报告题目三：Discontinuous Galerkin Methods for Nonlinear Delay Differential Equations
报告人简介：北京工业大学数理学院教授，研究方向为有限元方法、积分微分方程的高精度算法等。在SIAM Numer. Anal.， SIAM Sci. Compt.等计算数学顶级刊物上发表多篇论文，主持多项国家级项目，入选“北京市科技新星”计划、“北京市教委青年拔尖人才”培育计划，获得贵州省科技进步二等奖。
报告摘要： In this report, we investigate discontinuous Galerkin (DG) methods for nonlinear vanishing delay and state dependent delay differential equations. The optimal global convergence and local superconvergence results are established. By suitable designing partitions, the optimal nodal superconvergence of the discontinuous Galerkin solutions is obtained. Numerical examples are provided to illustrate the theoretical results.
报告题目四：Better Approximations of High Dimensional Smooth Functions by Deep Neural Networks with Rectified Power Units
报告人简介：中国科学院数学与系统科学研究院研究员，主要研究方向为复杂流体建模与计算、谱方法等，在J. Fluid Mech.、SIAM J. Sci. Comput、SIAM J. Numer. Anal. 等计算数学顶级刊物上发表多篇论文，主持多项国家级项目，获得过中科院“陈景润未来之星”等称号。
报告摘要： Deep neural networks with rectified linear units (ReLU) are recently getting very popular due to its universal representation power and easier to train. Some theoretical progresses on deep ReLU network approximation power for functions in Sobolev space and Korobov space have recently been made by several groups.
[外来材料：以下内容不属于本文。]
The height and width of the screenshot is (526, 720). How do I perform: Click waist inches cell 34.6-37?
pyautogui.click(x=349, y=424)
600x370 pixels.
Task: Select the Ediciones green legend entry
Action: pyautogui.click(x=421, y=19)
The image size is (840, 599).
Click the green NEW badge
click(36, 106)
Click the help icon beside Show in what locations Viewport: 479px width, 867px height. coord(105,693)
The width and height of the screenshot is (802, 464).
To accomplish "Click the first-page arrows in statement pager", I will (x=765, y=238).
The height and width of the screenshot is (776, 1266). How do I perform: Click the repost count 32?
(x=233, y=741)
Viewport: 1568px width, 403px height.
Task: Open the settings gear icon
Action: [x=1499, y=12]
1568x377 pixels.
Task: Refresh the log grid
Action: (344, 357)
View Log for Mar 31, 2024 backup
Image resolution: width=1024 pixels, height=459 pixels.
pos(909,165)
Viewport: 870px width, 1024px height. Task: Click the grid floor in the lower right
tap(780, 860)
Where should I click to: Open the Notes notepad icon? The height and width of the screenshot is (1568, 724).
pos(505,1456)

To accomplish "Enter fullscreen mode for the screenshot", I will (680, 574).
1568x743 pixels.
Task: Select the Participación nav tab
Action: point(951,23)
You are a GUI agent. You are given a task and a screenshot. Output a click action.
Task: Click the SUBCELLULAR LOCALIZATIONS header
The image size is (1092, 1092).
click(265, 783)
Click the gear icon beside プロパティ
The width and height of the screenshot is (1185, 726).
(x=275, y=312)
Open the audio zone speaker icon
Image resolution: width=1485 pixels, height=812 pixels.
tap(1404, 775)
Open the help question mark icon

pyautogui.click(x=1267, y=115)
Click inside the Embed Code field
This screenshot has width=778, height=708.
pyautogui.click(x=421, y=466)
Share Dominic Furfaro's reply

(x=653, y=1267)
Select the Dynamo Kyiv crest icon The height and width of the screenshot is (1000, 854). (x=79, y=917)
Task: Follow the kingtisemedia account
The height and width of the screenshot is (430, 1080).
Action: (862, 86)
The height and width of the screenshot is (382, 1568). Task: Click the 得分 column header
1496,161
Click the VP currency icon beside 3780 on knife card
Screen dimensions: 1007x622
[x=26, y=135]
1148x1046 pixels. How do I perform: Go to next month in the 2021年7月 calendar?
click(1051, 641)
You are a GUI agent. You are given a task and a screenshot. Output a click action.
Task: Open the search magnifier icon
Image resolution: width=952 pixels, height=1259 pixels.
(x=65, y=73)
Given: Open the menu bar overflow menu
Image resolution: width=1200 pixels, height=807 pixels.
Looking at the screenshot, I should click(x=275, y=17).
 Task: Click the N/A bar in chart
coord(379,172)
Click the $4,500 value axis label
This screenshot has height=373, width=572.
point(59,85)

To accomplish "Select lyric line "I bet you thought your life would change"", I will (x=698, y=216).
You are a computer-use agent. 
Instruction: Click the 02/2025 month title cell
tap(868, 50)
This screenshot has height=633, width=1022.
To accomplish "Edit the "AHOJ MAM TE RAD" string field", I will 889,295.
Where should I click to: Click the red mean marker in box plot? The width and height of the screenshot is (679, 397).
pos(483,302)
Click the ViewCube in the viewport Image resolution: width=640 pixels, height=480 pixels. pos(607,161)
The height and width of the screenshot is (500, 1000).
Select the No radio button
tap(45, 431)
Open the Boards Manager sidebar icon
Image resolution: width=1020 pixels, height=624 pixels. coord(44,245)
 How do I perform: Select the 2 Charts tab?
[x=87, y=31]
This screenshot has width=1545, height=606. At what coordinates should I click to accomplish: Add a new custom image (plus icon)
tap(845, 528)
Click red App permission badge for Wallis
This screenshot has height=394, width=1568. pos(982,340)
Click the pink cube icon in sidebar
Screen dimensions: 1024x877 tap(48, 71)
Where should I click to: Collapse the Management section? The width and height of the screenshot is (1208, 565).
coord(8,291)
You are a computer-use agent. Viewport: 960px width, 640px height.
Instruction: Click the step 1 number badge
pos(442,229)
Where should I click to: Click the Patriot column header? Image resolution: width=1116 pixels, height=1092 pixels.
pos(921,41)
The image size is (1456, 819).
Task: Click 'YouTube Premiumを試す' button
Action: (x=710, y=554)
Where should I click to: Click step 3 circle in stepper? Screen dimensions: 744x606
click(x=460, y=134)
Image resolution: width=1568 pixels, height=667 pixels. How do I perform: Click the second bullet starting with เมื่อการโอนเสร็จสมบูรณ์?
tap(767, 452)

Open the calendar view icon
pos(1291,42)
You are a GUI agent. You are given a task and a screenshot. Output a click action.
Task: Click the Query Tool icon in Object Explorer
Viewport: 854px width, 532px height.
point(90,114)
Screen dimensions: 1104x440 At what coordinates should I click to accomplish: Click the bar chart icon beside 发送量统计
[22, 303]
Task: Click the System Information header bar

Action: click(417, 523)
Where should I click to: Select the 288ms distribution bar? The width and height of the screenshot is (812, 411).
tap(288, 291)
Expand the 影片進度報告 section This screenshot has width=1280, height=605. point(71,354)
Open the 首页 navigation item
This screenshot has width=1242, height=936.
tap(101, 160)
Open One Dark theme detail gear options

In this talk, we show that deep networks with rectified power units (RePU) can give better approximations for smooth functions than deep ReLU networks. Our analyses base on classical polynomial approximation theory and some efficient algorithms we proposed to convert polynomials into deep RePU networks of optimal size without any approximation error. Our constructive proofs reveal clearly the relation between the depth of the RePU network and the “order” of polynomial approximation. Taking into account some other good properties of RePU networks, such as being high-order differentiable, we advocate the use of deep RePU networks for problems where the underlying high dimensional functions are smooth or derivatives are involved in the loss function.
报告题目五：$C^1$- and $curl^2$-conforming quadrilateral spectral element methods
报告人简介：中国科学院软件研究所研究员。主要研究领域为高性能科学计算与数学软件、数值PDE的谱方法、特征值问题的高性能计算方法等。在SIAM Numer. Anal.， SIAM Sci. Compt.等计算数学顶级刊物上发表多篇论文，主持多项国家级项目等。
报告摘要： This talk is oriented for conforming spectral element methods for solving fourth order elliptic equations and quad-curl equations on quadrilated meshes. We start with the structure exploration of the $C^1$-conforming piecewise polynomial space on quadrilateral meshes. Interior, edge and vertex modes of the $C^1$-conforming basis functions are technically constructed through a bilinear mapping with the help of generalized Jacobi polynomials. In the sequel, we resort to the contravariant transformation, the de Rham complex and the generalized Jacobi polynomials to construct of the basis functions of $curl^2$-conforming quadrilateral spectral elements. Finally, numerical experiments are demonstrated to show the effectiveness and accuracy of our conforming quadrilateral spectral element methods.